BRIEF:
For the material below, count each line where the string "agent" appears, then return the total alone.

EXERCISE INPUT:
=== Begin Enclosure ===

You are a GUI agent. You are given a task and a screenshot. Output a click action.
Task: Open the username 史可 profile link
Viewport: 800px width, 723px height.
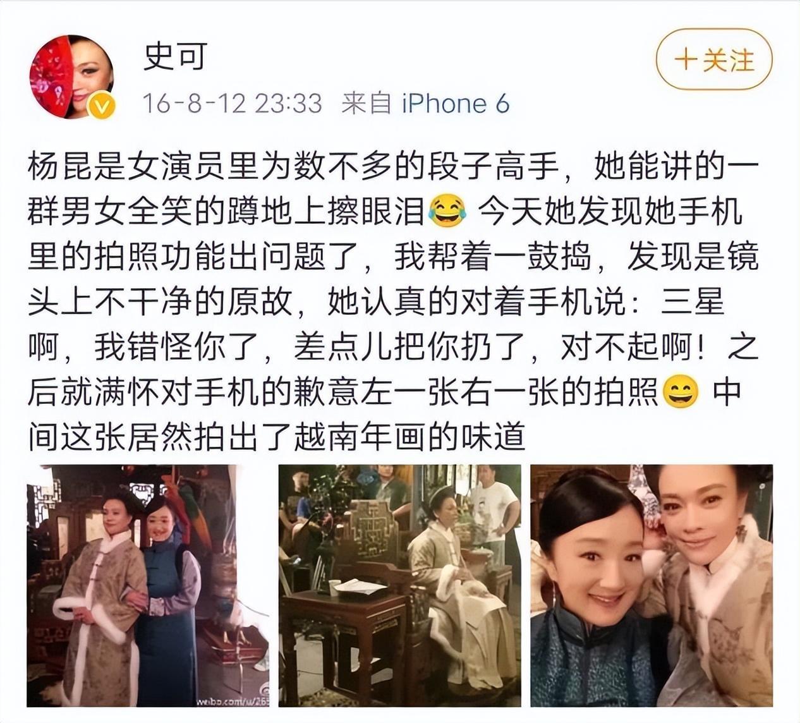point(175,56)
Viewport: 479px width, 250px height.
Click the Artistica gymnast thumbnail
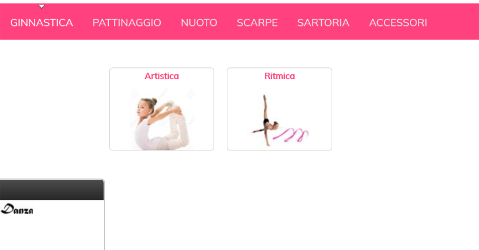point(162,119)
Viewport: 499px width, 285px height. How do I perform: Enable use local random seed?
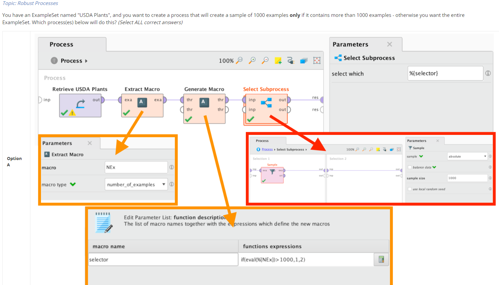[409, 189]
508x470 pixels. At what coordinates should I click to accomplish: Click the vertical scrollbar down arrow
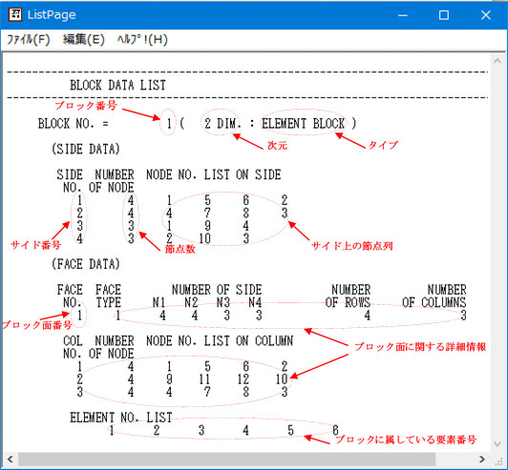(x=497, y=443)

=== End Enclosure ===
=== Begin Enclosure ===

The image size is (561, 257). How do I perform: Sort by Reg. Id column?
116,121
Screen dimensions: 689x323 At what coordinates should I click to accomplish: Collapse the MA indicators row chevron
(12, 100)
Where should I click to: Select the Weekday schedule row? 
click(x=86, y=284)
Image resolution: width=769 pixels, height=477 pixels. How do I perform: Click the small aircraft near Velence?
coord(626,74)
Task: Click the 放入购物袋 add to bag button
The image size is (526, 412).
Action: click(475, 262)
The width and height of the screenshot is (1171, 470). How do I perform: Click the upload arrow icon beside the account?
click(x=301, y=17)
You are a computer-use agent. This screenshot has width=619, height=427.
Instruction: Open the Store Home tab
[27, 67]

=== End Enclosure ===

RESPONSE AREA:
2